My journalist’s hiking boots still have leftover feces and dirt from the ultimate shitholes of El Salvador: its mass graves. Many of the thousands of graves that my sources there have mapped were dug by U.S.-trained and funded security forces in the 80s. Most of the rest were dug more recently by L.A.based-gangs steadily deported to El Salvador by U.S. immigration authorities since the 90s.

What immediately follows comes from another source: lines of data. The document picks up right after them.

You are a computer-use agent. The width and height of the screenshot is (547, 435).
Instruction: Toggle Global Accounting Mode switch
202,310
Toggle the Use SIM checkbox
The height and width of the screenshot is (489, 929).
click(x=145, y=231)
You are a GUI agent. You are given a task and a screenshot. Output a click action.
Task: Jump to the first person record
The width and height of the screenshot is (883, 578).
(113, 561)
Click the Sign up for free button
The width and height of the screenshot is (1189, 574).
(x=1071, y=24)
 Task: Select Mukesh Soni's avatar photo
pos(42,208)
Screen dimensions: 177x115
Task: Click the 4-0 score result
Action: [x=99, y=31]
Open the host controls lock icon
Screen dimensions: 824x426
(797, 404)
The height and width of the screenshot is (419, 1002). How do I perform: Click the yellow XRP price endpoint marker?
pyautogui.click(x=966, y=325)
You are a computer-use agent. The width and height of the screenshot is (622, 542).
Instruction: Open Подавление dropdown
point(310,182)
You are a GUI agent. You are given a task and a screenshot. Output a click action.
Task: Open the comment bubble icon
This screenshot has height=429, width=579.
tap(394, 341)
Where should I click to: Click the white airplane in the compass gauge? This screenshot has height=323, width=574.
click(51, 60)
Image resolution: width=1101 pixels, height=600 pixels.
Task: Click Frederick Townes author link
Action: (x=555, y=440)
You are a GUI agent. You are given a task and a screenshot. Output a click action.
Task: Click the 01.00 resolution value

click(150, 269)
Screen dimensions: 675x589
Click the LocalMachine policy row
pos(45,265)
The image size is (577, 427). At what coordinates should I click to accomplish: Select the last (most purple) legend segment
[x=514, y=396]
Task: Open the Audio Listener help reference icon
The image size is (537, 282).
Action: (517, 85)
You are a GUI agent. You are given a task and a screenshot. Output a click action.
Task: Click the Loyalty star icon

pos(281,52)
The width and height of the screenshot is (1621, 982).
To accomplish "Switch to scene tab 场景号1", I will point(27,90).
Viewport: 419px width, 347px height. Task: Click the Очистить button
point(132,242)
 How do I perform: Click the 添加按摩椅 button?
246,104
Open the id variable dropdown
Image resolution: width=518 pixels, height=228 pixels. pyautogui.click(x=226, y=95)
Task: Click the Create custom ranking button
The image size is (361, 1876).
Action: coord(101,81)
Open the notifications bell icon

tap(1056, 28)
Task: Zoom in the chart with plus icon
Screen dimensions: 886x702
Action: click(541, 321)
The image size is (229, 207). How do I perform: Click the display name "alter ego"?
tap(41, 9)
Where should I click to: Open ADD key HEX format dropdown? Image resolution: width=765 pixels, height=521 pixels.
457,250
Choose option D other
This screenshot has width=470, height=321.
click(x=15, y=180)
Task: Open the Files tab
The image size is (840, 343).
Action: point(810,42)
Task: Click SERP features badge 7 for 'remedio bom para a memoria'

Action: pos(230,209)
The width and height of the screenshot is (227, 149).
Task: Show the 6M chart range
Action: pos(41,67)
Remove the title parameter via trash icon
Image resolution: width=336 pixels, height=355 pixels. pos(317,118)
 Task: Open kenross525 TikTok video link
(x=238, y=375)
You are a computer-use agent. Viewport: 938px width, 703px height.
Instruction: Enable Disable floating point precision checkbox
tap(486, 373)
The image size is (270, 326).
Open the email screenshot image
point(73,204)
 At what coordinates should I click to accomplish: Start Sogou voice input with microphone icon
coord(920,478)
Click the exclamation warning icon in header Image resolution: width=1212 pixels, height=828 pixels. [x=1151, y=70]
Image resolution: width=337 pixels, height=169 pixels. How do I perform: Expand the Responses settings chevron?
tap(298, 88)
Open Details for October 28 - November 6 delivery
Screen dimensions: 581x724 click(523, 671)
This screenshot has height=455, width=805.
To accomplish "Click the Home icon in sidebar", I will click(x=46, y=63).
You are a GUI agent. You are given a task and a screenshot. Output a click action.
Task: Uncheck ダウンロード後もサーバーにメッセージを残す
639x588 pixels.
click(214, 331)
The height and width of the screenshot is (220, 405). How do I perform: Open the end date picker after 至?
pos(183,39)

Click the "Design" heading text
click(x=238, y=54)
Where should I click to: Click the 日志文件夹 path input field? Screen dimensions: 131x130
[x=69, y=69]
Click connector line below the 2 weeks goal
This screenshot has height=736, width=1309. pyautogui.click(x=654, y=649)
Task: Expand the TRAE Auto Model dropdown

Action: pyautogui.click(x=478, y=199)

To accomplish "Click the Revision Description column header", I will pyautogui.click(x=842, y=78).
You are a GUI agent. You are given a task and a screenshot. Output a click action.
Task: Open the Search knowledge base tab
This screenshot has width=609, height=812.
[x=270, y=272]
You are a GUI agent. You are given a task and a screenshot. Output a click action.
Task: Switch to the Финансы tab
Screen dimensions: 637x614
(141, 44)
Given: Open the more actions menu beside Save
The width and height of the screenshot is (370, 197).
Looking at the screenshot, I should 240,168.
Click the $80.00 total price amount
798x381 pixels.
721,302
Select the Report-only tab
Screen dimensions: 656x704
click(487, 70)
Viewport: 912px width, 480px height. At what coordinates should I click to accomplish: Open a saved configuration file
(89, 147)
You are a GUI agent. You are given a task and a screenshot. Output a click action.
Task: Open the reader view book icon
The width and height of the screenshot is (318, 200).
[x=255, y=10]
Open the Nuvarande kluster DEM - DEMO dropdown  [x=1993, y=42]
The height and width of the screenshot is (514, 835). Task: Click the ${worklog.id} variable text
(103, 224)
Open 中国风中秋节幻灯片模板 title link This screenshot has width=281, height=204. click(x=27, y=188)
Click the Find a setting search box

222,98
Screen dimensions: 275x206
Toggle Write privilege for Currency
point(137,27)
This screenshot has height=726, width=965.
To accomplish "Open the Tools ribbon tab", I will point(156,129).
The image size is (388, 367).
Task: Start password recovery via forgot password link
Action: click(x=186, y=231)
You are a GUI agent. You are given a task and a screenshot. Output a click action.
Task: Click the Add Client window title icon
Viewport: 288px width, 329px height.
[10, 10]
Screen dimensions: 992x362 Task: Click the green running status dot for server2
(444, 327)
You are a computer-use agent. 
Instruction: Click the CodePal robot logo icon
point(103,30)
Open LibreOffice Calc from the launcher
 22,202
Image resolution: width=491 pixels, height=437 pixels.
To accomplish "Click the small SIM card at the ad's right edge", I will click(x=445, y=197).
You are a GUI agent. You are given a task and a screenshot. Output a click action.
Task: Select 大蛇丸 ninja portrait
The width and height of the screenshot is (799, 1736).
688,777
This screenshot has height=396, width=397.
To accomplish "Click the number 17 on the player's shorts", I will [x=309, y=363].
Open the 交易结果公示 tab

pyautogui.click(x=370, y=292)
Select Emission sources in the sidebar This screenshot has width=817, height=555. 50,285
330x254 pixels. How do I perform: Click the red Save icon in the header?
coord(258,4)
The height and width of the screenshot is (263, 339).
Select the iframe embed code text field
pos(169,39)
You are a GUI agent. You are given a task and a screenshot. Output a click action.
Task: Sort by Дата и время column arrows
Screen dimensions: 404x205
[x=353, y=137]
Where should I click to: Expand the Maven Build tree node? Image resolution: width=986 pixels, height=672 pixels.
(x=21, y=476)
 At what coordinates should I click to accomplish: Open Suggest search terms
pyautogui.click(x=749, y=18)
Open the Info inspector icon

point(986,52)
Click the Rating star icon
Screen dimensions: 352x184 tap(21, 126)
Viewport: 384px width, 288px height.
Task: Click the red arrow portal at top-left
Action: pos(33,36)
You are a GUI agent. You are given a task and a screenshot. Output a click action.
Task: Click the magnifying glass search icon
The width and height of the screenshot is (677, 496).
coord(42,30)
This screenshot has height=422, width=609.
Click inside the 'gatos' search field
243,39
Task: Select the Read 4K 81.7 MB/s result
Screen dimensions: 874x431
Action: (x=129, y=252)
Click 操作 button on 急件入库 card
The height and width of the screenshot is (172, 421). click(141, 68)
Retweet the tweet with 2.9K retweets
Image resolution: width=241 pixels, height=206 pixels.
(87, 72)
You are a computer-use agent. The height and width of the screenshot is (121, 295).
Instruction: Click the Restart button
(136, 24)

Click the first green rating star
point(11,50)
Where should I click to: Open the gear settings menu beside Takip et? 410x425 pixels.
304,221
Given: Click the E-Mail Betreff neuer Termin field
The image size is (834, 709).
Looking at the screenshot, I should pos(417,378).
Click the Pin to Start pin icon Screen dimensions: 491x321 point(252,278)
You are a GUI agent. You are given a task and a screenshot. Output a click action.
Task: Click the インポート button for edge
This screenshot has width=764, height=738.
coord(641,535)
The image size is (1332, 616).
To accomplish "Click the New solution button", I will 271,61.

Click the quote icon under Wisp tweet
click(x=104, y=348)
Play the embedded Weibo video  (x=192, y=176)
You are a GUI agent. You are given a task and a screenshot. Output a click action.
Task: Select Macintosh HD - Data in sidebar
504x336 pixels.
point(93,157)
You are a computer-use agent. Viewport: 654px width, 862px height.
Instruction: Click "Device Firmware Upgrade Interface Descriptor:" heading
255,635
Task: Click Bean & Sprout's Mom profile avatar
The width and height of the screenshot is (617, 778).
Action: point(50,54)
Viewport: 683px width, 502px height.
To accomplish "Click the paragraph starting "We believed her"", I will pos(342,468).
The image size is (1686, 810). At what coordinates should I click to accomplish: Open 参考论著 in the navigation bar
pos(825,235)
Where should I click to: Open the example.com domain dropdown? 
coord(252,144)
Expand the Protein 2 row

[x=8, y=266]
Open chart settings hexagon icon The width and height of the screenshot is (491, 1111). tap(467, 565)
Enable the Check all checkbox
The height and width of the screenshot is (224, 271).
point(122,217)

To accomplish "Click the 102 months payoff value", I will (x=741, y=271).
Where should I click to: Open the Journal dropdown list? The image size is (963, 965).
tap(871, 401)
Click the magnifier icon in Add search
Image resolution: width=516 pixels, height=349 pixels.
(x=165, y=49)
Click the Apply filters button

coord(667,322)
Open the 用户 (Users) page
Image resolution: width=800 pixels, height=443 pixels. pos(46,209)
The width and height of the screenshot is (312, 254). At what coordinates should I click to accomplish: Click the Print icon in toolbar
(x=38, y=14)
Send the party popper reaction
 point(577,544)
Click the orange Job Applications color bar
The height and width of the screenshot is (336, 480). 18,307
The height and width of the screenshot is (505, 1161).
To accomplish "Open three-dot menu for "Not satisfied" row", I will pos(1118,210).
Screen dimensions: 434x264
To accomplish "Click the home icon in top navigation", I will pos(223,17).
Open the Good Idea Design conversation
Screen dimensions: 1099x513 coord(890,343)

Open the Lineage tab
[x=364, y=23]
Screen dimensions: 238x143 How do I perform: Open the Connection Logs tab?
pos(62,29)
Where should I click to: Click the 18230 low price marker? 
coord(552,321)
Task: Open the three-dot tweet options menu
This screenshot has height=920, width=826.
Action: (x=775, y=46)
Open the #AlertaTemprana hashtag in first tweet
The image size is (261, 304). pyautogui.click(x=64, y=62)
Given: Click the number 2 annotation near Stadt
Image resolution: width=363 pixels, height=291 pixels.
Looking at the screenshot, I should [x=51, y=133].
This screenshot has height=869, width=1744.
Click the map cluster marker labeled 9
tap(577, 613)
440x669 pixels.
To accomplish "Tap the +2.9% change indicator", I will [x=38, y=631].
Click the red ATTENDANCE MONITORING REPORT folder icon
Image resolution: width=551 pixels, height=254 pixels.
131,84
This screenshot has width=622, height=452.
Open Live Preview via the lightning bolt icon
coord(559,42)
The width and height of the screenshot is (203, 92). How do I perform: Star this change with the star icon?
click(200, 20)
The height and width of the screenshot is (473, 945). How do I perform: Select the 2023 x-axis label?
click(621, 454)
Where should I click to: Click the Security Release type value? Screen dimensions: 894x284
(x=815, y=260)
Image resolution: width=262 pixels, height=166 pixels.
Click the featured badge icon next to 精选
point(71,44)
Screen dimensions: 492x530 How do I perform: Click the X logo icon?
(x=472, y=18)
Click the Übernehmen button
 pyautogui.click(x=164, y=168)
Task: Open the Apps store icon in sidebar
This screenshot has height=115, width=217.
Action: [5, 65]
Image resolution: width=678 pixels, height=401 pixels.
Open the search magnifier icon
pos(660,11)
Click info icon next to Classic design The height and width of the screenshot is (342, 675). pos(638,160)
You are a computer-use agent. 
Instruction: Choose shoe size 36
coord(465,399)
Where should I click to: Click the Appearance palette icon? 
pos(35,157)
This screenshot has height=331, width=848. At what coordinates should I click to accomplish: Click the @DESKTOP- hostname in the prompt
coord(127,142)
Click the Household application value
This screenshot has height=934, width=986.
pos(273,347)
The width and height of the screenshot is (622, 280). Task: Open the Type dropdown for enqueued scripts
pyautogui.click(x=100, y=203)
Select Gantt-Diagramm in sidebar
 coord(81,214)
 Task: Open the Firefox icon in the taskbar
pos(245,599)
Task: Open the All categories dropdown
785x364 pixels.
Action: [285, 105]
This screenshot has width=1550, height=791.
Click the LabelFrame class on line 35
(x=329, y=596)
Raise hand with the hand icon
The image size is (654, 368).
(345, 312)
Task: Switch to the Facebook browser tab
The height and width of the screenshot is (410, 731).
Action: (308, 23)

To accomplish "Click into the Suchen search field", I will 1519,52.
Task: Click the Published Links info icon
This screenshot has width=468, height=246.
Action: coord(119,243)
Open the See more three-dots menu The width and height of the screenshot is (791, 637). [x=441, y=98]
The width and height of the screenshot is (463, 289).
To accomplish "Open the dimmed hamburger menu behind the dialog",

President Trump’s characterization of Africa, Haiti and El Salvador as “shitholes” disturbed me, but I wasn’t sure why. The comments were made during a discussion about the temporary protected status for hundreds of thousands of Salvadoran, Haitian and other immigrants Trump had just rescinded. In search for an answer, I went home and pulled out and studied my boots , which were tattered after too many visits to mass graves, mass graves with the remains of Salvadorans—in El Salvador, in Mexico and in the deserts of south Texas. Wearing my hiking boots during visits to numerous sites along this chain of devalued life led me to the conclusion that mass graves were the ultimate shitholes.
What made me most uncomfortable was less about Mr. Trump’s choice of word than how he used it: he mistook the shithole part for the whole country. Trump’s rhetorical fallacy feels like a cover-up, a distraction from the fact that El Salvador’s mass graves contain fingerprints and other evidence that point to the United States as an accomplice to the mass murder and violence that created them. Viewed from this perspective, Trump’s “shithole” comment said in words what all US presidents have said with their policies towards countries like Haiti and El Salvador.
Consider, for example, the Salvadoran case of El Mozote, the site of the massacre of almost a thousand peasants, a crime whose irresolution still haunts many. Some 37 years after the mass massacre, forensic evidence from mass graves proved that 553 of those victims were children, many of them under six years old.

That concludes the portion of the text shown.